• Exercise objective
The answer must be every line of the records below that contains the word "options".
-- Opening Marker --
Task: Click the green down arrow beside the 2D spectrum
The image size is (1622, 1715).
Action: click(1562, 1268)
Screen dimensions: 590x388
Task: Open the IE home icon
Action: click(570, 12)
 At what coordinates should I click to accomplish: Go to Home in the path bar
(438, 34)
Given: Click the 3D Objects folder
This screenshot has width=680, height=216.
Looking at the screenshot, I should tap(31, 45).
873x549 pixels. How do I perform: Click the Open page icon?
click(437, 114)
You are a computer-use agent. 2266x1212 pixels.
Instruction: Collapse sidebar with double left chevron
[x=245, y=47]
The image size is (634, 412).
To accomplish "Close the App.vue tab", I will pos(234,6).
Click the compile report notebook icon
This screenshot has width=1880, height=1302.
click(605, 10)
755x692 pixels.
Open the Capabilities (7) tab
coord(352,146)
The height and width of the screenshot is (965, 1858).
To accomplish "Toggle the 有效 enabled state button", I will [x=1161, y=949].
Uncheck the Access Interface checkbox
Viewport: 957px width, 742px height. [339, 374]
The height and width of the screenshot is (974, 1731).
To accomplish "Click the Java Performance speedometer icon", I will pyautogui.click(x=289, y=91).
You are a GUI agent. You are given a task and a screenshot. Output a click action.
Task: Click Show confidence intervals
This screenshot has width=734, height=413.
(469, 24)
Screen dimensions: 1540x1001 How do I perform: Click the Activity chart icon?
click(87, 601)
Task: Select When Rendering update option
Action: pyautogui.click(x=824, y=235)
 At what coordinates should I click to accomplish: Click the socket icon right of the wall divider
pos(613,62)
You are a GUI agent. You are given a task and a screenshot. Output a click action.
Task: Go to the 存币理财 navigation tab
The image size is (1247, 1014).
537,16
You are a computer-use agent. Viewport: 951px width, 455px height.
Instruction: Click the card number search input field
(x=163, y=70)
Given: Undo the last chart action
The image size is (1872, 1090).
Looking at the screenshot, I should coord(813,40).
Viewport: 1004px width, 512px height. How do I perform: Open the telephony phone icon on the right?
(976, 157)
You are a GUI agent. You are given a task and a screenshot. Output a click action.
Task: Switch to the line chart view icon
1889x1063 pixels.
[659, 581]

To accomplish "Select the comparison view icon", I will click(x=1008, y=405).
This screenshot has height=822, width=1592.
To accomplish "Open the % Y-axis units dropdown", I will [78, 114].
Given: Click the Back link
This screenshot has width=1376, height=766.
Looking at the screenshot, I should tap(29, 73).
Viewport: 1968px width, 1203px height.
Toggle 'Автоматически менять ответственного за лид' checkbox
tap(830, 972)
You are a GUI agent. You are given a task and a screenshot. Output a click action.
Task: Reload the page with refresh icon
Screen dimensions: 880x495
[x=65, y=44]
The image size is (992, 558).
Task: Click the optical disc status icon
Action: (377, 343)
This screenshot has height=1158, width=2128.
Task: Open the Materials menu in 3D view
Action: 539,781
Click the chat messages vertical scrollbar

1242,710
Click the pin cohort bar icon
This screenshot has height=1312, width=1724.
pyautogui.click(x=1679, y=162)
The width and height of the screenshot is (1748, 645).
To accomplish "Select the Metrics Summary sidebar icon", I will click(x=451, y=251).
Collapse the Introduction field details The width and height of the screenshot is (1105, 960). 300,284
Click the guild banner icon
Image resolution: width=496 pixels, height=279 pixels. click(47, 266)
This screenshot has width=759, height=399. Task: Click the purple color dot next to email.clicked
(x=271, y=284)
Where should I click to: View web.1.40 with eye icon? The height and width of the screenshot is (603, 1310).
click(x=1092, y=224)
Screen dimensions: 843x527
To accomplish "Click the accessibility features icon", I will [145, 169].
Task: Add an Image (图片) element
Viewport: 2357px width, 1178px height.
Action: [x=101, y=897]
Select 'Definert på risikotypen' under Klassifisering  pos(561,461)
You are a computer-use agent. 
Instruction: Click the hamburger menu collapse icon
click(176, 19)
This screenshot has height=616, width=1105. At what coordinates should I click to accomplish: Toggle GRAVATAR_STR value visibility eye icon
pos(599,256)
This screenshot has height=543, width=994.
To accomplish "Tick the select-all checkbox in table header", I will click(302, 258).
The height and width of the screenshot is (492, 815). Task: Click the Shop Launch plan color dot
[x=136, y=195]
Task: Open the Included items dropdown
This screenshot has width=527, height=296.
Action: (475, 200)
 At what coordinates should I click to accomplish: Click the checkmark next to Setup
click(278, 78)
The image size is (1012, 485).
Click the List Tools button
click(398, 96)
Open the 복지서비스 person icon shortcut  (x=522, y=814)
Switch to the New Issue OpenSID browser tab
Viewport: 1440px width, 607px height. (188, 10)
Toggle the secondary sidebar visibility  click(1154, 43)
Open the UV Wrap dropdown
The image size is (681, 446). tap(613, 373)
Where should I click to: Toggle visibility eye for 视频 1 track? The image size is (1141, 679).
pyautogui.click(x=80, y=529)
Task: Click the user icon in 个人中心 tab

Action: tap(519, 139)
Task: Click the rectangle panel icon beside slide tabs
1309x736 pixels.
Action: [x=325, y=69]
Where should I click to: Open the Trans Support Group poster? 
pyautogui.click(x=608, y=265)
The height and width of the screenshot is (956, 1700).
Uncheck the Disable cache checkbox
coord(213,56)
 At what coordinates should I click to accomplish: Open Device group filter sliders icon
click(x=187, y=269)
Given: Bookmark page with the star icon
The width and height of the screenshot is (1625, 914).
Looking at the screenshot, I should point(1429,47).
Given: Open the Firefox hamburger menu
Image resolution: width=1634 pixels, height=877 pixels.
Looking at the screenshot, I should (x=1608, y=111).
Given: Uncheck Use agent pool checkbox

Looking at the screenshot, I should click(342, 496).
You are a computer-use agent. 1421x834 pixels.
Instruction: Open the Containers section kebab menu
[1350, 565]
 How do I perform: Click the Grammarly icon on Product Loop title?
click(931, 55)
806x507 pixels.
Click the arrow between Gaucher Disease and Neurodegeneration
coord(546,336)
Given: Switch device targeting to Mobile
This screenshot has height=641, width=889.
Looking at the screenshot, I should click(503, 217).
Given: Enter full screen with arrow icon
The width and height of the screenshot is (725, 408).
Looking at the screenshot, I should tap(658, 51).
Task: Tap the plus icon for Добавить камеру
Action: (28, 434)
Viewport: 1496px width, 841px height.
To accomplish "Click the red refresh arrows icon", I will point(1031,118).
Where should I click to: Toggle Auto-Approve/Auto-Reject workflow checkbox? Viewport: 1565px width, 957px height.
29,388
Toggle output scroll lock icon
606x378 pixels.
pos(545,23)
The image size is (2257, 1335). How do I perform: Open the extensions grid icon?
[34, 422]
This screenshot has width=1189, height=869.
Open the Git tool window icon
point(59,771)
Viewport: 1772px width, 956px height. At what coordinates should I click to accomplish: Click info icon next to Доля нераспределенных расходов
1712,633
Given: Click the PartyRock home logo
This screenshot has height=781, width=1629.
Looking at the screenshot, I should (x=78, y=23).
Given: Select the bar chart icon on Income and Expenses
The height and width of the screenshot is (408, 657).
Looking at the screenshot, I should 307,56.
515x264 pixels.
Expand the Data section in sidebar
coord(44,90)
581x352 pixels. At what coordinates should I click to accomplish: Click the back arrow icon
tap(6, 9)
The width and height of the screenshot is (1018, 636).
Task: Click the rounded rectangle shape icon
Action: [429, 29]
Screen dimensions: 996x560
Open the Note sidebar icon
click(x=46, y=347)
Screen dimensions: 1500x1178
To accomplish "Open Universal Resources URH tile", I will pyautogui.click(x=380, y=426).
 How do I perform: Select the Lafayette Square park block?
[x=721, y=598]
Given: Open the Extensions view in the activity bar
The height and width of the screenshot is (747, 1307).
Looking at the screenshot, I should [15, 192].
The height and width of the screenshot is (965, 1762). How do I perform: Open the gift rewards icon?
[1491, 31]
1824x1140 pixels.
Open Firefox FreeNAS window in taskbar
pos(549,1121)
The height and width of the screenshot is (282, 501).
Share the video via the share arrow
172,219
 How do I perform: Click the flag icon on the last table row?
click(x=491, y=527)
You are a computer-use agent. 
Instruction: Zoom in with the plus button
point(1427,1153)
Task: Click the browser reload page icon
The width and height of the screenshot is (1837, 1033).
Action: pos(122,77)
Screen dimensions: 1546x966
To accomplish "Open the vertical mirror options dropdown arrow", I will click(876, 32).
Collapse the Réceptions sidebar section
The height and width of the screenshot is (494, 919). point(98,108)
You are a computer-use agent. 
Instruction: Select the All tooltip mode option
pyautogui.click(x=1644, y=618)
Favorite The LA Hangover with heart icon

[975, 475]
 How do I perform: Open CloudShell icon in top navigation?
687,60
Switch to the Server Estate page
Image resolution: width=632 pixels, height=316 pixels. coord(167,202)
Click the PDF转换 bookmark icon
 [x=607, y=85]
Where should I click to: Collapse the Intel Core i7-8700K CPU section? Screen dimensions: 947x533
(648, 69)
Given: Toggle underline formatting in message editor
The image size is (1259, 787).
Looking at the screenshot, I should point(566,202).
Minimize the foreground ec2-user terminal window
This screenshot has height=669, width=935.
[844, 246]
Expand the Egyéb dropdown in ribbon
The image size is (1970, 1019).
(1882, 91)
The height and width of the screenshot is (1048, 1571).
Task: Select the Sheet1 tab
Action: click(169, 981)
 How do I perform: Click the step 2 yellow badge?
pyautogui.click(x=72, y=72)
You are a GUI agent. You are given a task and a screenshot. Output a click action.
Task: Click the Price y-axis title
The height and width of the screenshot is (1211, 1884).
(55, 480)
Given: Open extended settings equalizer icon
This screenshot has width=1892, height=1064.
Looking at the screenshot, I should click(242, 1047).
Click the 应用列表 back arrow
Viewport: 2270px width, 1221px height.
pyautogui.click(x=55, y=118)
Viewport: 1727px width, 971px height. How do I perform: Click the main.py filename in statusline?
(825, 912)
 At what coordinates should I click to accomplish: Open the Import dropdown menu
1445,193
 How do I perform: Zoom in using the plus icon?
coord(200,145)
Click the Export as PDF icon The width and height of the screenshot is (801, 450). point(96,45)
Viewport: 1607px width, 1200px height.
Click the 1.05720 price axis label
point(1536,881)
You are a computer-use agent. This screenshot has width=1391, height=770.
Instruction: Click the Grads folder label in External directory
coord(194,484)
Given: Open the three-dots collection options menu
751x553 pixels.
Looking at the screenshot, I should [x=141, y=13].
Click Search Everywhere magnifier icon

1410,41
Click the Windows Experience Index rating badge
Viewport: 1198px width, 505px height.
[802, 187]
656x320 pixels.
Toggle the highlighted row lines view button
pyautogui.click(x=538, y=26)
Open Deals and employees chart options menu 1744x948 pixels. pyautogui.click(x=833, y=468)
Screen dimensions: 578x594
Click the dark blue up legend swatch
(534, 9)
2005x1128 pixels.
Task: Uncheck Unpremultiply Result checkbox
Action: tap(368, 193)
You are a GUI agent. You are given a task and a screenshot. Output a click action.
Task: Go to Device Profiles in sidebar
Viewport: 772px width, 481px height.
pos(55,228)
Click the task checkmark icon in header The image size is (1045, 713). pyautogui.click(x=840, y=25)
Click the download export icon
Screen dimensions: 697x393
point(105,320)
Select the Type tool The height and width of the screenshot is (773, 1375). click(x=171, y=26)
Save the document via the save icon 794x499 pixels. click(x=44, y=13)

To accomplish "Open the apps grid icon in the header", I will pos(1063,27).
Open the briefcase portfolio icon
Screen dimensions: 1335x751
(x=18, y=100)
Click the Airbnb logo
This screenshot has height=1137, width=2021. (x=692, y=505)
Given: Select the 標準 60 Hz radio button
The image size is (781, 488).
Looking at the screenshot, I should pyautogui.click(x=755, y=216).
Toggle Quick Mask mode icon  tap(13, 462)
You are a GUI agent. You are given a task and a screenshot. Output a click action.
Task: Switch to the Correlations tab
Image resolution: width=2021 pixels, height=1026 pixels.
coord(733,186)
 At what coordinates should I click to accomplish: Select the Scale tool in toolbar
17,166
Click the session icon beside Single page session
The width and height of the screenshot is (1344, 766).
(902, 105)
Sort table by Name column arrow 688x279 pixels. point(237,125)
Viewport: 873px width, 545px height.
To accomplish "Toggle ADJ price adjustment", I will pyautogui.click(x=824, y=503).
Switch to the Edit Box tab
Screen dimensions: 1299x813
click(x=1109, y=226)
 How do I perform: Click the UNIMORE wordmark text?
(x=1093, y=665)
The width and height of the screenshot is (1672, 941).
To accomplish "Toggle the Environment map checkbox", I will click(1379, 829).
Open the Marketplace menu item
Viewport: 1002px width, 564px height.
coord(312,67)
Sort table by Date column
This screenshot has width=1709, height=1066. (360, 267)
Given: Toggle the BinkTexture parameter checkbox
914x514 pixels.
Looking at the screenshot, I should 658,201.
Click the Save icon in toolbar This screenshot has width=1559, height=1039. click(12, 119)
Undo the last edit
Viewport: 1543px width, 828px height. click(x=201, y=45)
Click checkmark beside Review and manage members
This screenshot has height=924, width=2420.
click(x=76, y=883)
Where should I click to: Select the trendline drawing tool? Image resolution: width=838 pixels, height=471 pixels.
-- Closing Marker --
• Written answer
To accomplish "Open the vertical mirror options dropdown arrow", I will click(876, 32).
Given: Open the three-dots collection options menu
Open Deals and employees chart options menu 1744x948 pixels. pyautogui.click(x=833, y=468)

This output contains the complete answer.